The objective is to see what happens when we change the third numerint argument, set at 3 above. The third print statement in this case gives 3; in general it gives c. This means that even though the base of the logarithm is undetermined we can write it as a natural logarithm and just multiply it by $c$ instead of writing it in a different base. Wikipedia: 'Logarithms can be defined to any positive base other than 1, not only e.

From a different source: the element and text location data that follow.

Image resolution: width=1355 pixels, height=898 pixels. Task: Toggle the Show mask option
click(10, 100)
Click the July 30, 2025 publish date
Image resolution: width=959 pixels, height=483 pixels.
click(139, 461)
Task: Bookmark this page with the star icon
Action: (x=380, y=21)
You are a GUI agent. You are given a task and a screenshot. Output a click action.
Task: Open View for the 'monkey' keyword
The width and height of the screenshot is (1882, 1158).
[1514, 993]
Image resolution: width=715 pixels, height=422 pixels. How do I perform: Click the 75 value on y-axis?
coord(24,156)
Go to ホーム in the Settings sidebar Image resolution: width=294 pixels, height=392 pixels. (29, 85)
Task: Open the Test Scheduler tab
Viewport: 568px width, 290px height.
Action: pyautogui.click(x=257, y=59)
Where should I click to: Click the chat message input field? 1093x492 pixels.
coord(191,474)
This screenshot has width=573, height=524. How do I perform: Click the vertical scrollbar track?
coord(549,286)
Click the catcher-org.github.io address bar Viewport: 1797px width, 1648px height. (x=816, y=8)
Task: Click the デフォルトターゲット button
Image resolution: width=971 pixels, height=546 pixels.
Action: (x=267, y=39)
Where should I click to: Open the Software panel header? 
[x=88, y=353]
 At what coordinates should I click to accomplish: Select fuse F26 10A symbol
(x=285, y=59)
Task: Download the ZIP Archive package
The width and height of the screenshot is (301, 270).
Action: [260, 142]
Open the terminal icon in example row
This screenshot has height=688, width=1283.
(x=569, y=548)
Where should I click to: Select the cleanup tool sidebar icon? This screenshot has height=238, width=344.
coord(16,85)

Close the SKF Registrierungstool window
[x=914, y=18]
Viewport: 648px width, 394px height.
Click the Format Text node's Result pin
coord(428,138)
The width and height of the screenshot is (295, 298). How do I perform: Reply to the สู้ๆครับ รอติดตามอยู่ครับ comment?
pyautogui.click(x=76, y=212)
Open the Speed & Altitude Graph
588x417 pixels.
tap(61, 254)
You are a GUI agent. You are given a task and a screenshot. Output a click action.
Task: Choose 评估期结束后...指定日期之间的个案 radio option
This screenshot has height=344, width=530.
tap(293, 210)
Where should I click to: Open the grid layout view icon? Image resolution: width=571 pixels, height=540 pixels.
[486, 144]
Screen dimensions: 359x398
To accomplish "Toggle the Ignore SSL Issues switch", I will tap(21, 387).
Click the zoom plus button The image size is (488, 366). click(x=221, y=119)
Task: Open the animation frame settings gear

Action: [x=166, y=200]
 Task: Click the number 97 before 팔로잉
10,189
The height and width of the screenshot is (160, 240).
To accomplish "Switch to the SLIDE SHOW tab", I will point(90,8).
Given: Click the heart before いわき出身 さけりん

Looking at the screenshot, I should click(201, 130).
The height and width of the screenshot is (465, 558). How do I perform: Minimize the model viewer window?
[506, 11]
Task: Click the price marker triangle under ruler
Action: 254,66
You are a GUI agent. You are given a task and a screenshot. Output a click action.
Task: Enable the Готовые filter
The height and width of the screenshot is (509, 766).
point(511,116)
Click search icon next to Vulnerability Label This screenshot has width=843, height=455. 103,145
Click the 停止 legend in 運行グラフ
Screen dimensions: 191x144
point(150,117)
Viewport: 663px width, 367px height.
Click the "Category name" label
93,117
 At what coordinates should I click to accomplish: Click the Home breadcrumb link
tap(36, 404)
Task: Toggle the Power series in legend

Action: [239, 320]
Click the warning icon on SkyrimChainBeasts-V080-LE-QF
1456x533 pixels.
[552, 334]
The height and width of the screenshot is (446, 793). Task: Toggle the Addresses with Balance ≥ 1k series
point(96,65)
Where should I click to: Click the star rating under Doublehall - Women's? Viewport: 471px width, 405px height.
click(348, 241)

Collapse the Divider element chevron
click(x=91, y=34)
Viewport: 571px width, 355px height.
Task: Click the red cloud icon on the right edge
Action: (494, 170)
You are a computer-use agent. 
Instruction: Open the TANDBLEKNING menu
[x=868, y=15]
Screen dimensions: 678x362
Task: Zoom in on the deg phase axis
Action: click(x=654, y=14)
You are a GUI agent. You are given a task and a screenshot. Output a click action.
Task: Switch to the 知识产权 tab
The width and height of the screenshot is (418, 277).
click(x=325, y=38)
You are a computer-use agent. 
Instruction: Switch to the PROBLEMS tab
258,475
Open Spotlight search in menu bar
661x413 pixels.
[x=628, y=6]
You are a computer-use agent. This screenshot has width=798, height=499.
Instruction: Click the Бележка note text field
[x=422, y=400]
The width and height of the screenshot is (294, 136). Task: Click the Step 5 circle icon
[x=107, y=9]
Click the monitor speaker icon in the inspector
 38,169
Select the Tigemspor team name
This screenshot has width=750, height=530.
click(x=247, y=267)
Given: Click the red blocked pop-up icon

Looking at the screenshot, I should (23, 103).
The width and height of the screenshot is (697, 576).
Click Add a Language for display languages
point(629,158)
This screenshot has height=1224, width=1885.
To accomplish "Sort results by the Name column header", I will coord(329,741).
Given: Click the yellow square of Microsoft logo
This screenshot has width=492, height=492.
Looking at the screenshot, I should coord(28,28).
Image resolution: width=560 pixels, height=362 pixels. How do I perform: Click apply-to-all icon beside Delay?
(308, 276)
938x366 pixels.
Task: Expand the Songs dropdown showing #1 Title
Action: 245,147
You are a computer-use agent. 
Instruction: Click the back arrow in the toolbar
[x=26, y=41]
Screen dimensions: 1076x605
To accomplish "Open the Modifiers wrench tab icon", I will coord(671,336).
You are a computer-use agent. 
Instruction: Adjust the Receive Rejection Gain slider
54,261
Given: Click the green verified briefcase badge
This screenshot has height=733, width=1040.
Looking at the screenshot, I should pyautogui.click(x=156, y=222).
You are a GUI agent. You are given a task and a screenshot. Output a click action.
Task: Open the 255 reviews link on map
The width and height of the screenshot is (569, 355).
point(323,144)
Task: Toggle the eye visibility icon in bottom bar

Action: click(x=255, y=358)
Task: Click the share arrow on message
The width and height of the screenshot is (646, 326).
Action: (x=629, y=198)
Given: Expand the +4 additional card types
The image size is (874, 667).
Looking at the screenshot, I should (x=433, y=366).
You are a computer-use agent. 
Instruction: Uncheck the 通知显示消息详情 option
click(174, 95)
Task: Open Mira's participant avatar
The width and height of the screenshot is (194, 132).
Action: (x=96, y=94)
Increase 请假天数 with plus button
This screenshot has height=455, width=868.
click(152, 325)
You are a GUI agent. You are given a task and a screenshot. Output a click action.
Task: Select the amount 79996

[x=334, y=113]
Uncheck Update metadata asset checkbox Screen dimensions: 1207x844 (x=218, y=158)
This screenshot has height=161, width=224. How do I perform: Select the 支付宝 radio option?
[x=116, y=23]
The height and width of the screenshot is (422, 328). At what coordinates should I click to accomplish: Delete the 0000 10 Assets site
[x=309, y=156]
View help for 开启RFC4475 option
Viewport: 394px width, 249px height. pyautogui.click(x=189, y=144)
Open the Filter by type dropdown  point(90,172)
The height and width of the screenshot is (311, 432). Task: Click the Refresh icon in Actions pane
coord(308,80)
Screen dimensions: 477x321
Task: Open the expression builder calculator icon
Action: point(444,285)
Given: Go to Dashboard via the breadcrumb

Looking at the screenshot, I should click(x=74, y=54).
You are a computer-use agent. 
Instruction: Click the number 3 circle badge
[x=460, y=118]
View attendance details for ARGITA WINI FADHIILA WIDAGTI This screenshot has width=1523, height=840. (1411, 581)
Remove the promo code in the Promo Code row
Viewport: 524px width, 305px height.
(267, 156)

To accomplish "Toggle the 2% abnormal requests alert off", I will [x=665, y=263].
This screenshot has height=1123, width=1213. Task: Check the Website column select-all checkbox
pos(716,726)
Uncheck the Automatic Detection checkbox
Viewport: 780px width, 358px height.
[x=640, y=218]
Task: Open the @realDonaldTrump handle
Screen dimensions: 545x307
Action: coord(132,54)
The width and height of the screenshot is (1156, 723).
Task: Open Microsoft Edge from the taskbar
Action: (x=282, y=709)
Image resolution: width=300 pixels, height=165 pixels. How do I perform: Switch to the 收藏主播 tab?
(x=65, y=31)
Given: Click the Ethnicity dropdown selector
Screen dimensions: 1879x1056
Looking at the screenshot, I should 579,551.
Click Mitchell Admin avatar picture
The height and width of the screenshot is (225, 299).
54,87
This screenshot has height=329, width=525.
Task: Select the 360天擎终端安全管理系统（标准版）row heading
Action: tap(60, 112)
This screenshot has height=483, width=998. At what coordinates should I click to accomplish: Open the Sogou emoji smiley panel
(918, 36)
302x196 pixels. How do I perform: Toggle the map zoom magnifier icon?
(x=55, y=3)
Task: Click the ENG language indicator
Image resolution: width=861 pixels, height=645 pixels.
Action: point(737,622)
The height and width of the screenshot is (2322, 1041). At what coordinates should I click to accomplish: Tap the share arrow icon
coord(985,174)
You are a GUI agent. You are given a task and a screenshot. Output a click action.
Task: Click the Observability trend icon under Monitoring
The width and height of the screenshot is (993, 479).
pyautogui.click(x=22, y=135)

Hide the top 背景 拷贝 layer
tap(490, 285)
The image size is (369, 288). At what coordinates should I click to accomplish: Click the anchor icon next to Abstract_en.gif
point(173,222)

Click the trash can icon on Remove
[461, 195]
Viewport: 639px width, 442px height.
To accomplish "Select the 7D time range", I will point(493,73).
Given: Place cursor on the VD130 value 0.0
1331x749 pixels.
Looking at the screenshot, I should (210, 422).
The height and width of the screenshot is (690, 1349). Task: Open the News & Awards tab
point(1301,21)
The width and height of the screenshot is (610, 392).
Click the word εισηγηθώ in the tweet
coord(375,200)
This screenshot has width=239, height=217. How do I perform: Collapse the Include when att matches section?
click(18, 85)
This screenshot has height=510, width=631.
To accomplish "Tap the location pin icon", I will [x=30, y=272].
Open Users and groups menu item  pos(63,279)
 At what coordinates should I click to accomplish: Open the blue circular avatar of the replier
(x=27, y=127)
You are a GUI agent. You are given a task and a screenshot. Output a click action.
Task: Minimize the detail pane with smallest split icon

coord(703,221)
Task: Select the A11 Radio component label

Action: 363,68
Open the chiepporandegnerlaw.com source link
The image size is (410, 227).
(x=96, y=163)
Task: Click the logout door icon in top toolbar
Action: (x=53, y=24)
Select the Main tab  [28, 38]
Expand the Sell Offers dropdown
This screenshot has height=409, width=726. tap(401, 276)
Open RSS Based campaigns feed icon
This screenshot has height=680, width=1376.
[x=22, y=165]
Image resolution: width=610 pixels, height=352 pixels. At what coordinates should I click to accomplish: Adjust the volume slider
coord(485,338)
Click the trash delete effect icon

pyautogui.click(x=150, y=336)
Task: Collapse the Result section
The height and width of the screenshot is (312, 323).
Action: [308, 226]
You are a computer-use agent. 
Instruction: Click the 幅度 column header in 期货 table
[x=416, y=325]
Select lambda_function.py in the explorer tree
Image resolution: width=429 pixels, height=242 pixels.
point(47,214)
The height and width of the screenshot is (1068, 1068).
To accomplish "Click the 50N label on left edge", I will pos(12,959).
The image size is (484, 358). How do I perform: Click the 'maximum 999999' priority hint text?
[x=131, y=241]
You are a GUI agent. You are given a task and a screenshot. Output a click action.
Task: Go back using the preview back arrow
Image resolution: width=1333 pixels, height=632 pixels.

However, logarithms in other bases differ only by a constant multiplier from the natural logarithm, and are usually defined in terms of the latter.'
The base is the one that satisfies
$$\begin{align*} \frac1x &= \frac{d}{dx}\log_a x\\ &=\lim_{h\to0}\frac{\log_a(x+h)-\log_a x}{h}\\ &= \lim_{h\to0}\log_a\left(1+\frac hx\right)^{1/h}\\ &= \lim_{h\to0}\log_a\left(1+\frac hx\right)^{x/hx}\\ &= \frac1x\log_a\left[\lim_{h\to0}\left(1+\frac hx\right)^{x/h}\right]\\ \end{align*}$$
It happens that the limit is special enough to have a name $e$. If $a\ne e$, then there is an ugly scaling constant $\log_a e$ on the right hand side; otherwise, that constant $\log_e e = 1$.
So, $a$ is the base chosen to make $\frac{d}{dx}\log_a x$ free of scaling constants other than $1$.